December 11 and December 12 were spent working on this migration at a high priority. Likewise, during that time, our low-risk efforts to salvage the Kafka cluster yielded no great results. As we neared the end of Friday December 12, our retention of activity for the Activity Log also came to an end. In deciding between causing a major outage to rush an evacuation of our Kafka cluster before we were ready or losing days of Activity Log data to wait for a safer migration path, we chose the latter.
On Monday December 15, we managed to boot a new Kafka cluster with new infrastructure, and had all the fixes required for all services to do a migration, along with runbooks from every team involved. We decided to do a “dress rehearsal” in a pre-production environment, where we tried a full evacuation from a functional Kafka cluster to a brand new one, finding what the tricky parts were and making sure that if we were to damage or lose data, it would be internal telemetry, and not customer data.
Fortunately, everything went well, and on Tuesday December 16, we ran the full emergency evacuation.
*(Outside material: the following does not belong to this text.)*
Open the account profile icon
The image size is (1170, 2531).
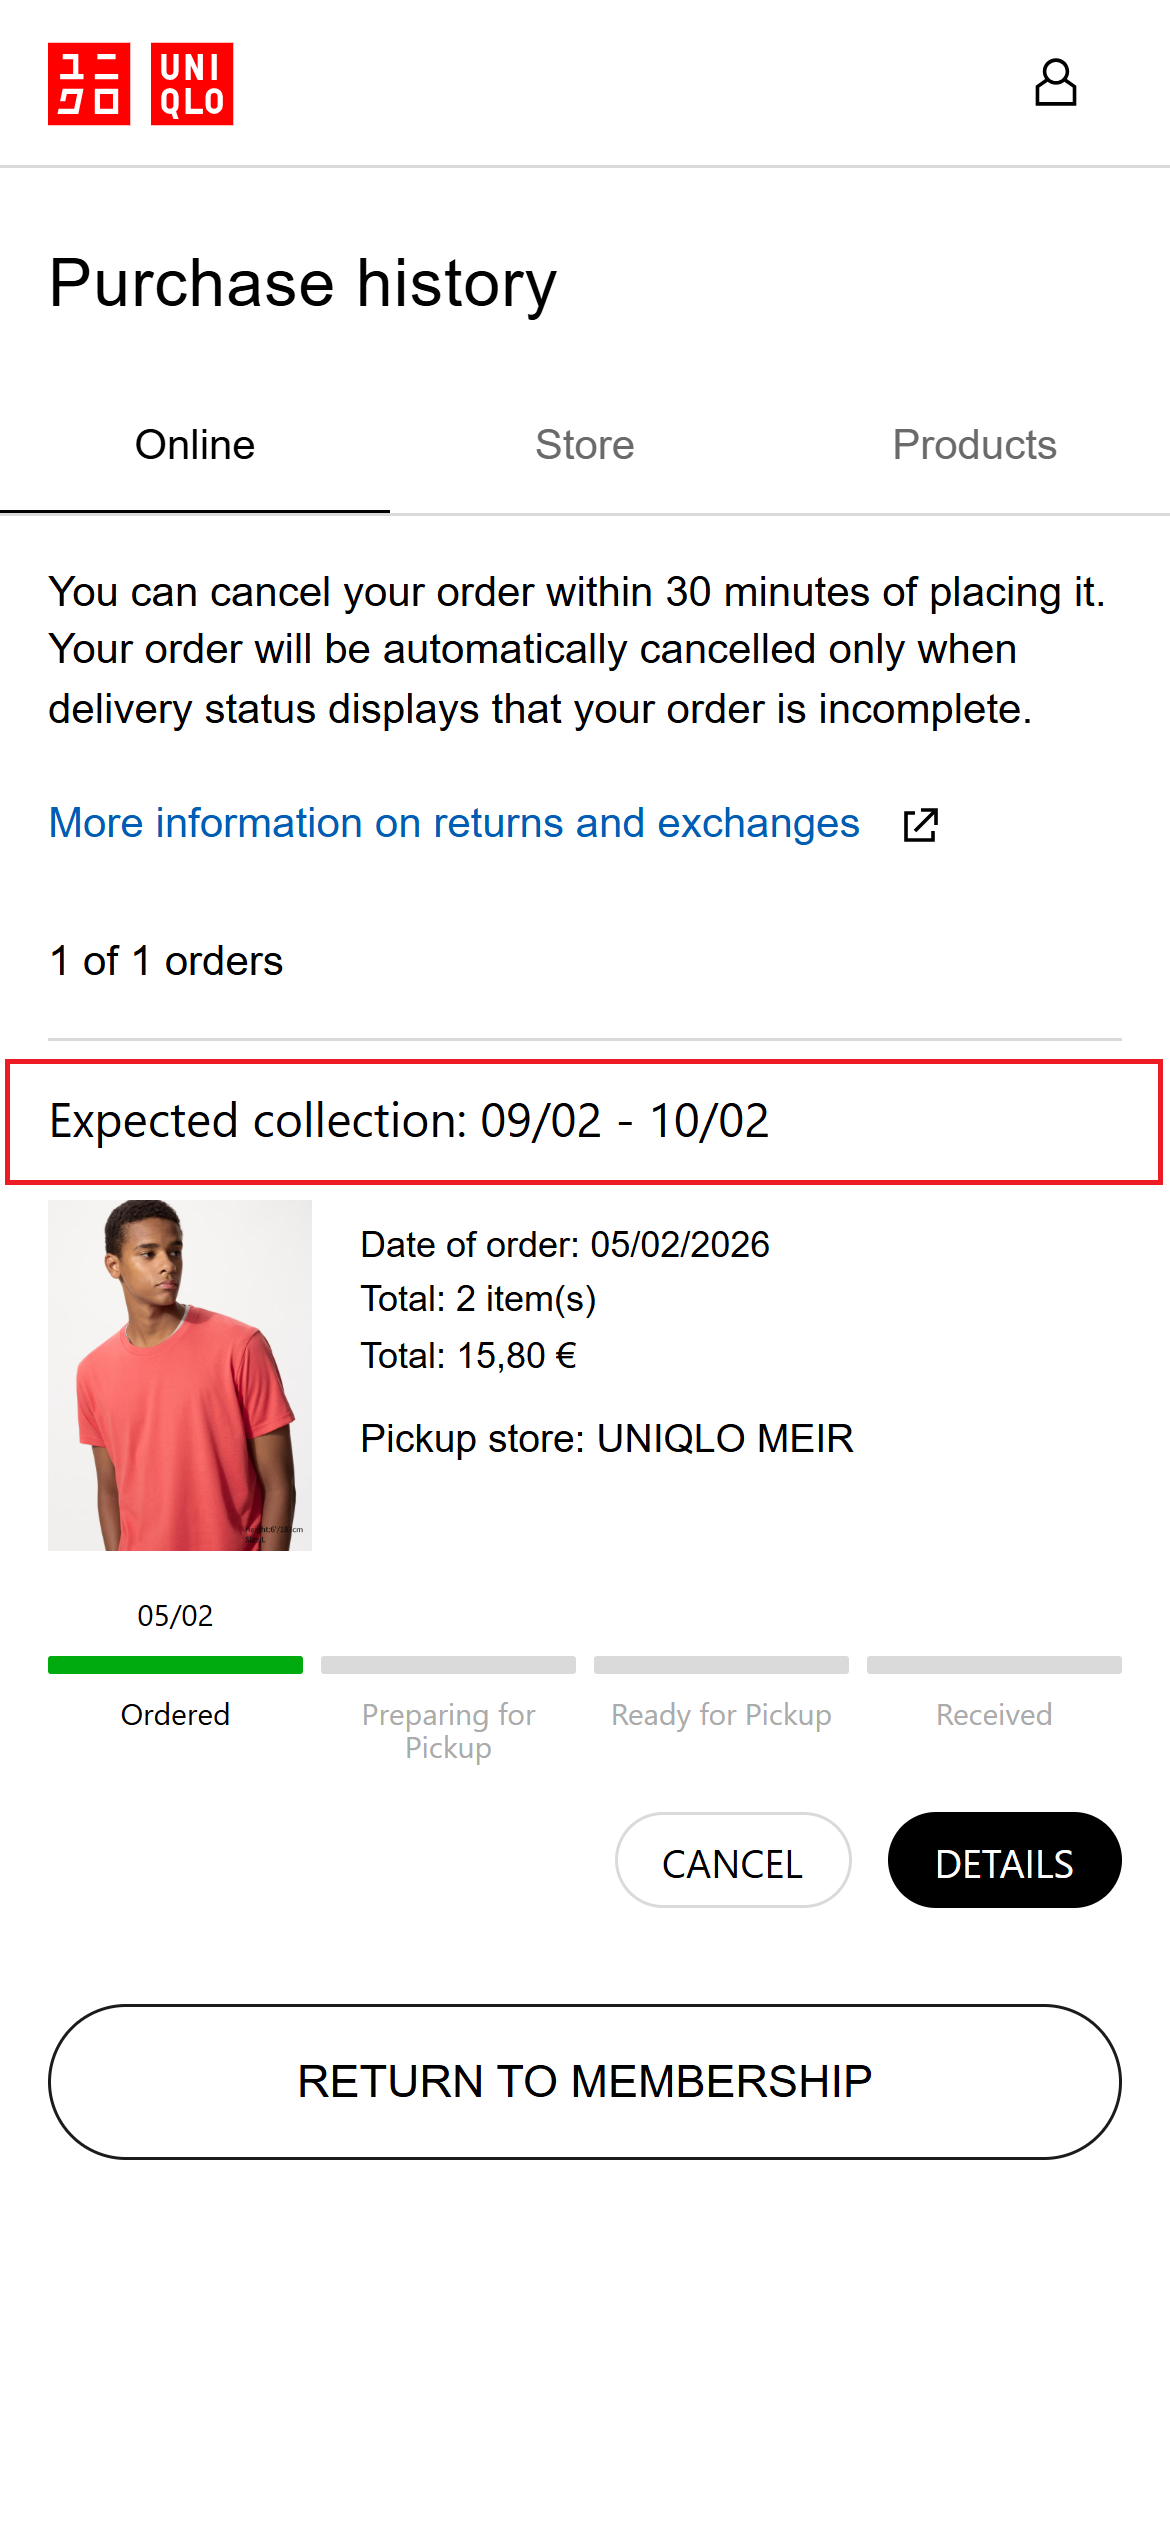click(x=1055, y=83)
Running it required doing a switchover of all ingest from the old damaged Kafka cluster to the new Kafka cluster. We started by switching components that write data into the cluster first (producers), letting the consumers catch up on all topics and partitions. We then started migrating our consuming services, first with the query engine, and then the other consumers. This order of operation ensured that we would not corrupt, damage, or miss any data, but forced us to have delays on alerting and the freshness of query data. This happened without major issues.
During the migration, we believe our trigger data was stale and runs using incomplete data for roughly 30 minutes, if we average out most partitions. SLOs were delayed for a bit more than one hour, and service maps will have flat out skipped that hour as well. Activity Log data was lost between December 5 at 20:23 UTC and December 9 at 23:45 UTC.
These are added to the 10 days during which Activity Log data was unavailable, the ingestion issues of December 5, the 6h23 minutes of full ingest outage on December 6, and the 18h of delays on SLO processing between December 5 and 6.
At this point in time, we have fully mitigated this incident and developed new processes that promise better readiness to respond if similar outages were to happen again. A more in-depth review will be published in a few weeks, in January. This has been a significant outage, and we will need some time to do a proper analysis of it.